### GIVEN TASK 1
Can you express the records as a Markdown table with the columns Row and Line, covering everything from the line holding "Select Add tab to new group" through the end of the records, both ends included and blank lines left out?

### EXTRACT TO READ
There are some really funny comments in here. It helps to have spent some time as an action officer (AO)/ staff officer on large joint staff like EUCOM, CENTCOM, JCS, to really appreciate how bizarre some of the jobs they are tasked with are.
(GO/ FO means General Officer /Flag Officer )

These can be appreciated by all planners and staff officers :
"Our days are spent trying to get some poor,
unsuspecting third world country to pony up to
spending a year in a sweltering desert, full of pissed
off Arabs who would rather shave the back of their
legs with a cheese grater than submit to foreign
occupation by a country for whom they have nothing
but contempt." LTC (JS) on the joys of coalition
building

"OSD will continue to drive this cart into the ground
long after the wheels have been sold on E-bay." MAJ
(JS) on the progress of FIF

"Please don't laugh. This is my job."
Maj (EUCOM) from Protocol, explaining in great detail
the approved procedures for dropping off VIPs

"If we wait until the last minute to do it, it'll only
take a minute." MAJ (EUCOM)

"The only reason that anything ever gets done is
because there are pockets of competence in every
command. The key is to find them...and then exploit
the hell out of 'em." CDR (CENTCOM)

"Between us girls, would it help to clarify the issue
if you knew that Hungary is land-locked?" CDR to MAJ
(EUCOM) on why a deployment from Hungary
is likely to proceed by air vice sea

"We are condemned men who are chained and will row in
place until we rot."
LtCol (CENTCOM) on life at his Command

"Right now we're pretty much the ham in a bad ham
sandwich..." GO/FO (EUCOM)


"So, what do you wanna do?"..."I dunno, what do YOU
wanna do?"..."I dunno, what do YOU wanna do?," etc. COL (DIA) describing the
way OUSD(S) develops and implements their strategies

"Let's face it: Africa sucks..."
DOS representative (Bureau of African Affairs) at a
conference on Africa

"One of the secrets to maintaining my positive
attitude in this job is this: I complete no tasker
before its time..."
MAJ (EUCOM)

"It is nothing for US soldiers to be in the desert for
a year without a woman. It is different for us,
though, because we are Latin..." LTC (LATAM
country) on one of the differences between Latin
American soldiers and their US counterparts

"I'll be right back. I have to go pound my nuts
flat..."
Lt Col (EUCOM) after being assigned a difficult tasker

"I guess this is the wrong power cord for the
computer, huh?" LtCol (EUCOM) after the smoke cleared
from plugging his 110V computer into a 220V outlet

"OK, this is too stupid for words."
LTC (JS)

"When you get right up to the line that you're not
supposed to cross, the only person in front of you
will be me!" CDR (CENTCOM) on his view of the
value of being politically correct in today's military

"There's nothing wrong with crossing that line a
little bit, it's jumping over it buck naked that will
probably get you in trouble..." Lt Col (EUCOM)
responding to the above

"I may be slow, but I do poor work..."
MAJ (USAREUR)

### GIVEN TASK 2
Answer these about the staff-officer quotes:
(a) What does GO/FO stand for?
(b) What kind of outlet did the LtCol (EUCOM) plug his 110V computer into?
(c) What fact about Hungary did the CDR offer the MAJ (EUCOM)?

### SOURCE DATA
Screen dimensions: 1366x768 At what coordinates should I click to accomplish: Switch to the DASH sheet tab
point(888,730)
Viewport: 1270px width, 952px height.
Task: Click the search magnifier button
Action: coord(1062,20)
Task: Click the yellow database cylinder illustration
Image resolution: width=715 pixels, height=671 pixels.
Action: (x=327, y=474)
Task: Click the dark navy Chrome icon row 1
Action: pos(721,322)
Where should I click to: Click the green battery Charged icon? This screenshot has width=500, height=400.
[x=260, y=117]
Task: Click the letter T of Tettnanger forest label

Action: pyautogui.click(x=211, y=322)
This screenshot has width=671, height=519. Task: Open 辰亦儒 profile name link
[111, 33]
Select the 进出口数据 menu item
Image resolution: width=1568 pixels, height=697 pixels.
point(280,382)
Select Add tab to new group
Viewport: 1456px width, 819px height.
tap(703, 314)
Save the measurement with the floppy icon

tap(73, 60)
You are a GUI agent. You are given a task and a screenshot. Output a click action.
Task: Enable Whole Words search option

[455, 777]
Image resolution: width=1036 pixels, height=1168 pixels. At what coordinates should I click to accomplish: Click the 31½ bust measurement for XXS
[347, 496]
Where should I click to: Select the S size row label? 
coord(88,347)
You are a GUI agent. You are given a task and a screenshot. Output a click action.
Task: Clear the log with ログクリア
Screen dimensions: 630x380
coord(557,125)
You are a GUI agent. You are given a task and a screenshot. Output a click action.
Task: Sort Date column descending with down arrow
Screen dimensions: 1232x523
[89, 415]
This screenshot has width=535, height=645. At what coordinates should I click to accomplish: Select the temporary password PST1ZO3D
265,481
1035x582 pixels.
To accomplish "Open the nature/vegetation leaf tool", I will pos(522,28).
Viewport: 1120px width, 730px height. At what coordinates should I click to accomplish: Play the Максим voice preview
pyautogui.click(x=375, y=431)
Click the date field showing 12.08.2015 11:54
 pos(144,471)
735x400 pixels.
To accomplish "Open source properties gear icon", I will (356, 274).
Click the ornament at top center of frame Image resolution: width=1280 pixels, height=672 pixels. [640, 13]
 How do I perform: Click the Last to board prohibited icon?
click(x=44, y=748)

### WRITTEN SOLUTION 1
| Row | Line |
|---|---|
| 1 | Select Add tab to new group |
| 2 | Viewport: 1456px width, 819px height. |
| 3 | tap(703, 314) |
| 4 | Save the measurement with the floppy icon |
| 5 | tap(73, 60) |
| 6 | You are a GUI agent. You are given a task and a screenshot. Output a click action. |
| 7 | Task: Enable Whole Words search option |
| 8 | [455, 777] |
| 9 | Image resolution: width=1036 pixels, height=1168 pixels. At what coordinates should I click to accomplish: Click the 31½ bust measurement for XXS |
| 10 | [347, 496] |
| 11 | Where should I click to: Select the S size row label?  |
| 12 | coord(88,347) |
| 13 | You are a GUI agent. You are given a task and a screenshot. Output a click action. |
| 14 | Task: Clear the log with ログクリア |
| 15 | Screen dimensions: 630x380 |
| 16 | coord(557,125) |
| 17 | You are a GUI agent. You are given a task and a screenshot. Output a click action. |
| 18 | Task: Sort Date column descending with down arrow |
| 19 | Screen dimensions: 1232x523 |
| 20 | [89, 415] |
| 21 | This screenshot has width=535, height=645. At what coordinates should I click to accomplish: Select the temporary password PST1ZO3D |
| 22 | 265,481 |
| 23 | 1035x582 pixels. |
| 24 | To accomplish "Open the nature/vegetation leaf tool", I will pos(522,28). |
| 25 | Viewport: 1120px width, 730px height. At what coordinates should I click to accomplish: Play the Максим voice preview |
| 26 | pyautogui.click(x=375, y=431) |
| 27 | Click the date field showing 12.08.2015 11:54 |
| 28 |  pos(144,471) |
| 29 | 735x400 pixels. |
| 30 | To accomplish "Open source properties gear icon", I will (356, 274). |
| 31 | Click the ornament at top center of frame Image resolution: width=1280 pixels, height=672 pixels. [640, 13] |
| 32 |  How do I perform: Click the Last to board prohibited icon? |
| 33 | click(x=44, y=748) |

### WRITTEN SOLUTION 2
(a) General Officer/Flag Officer.
(b) A 220V outlet.
(c) That Hungary is land-locked.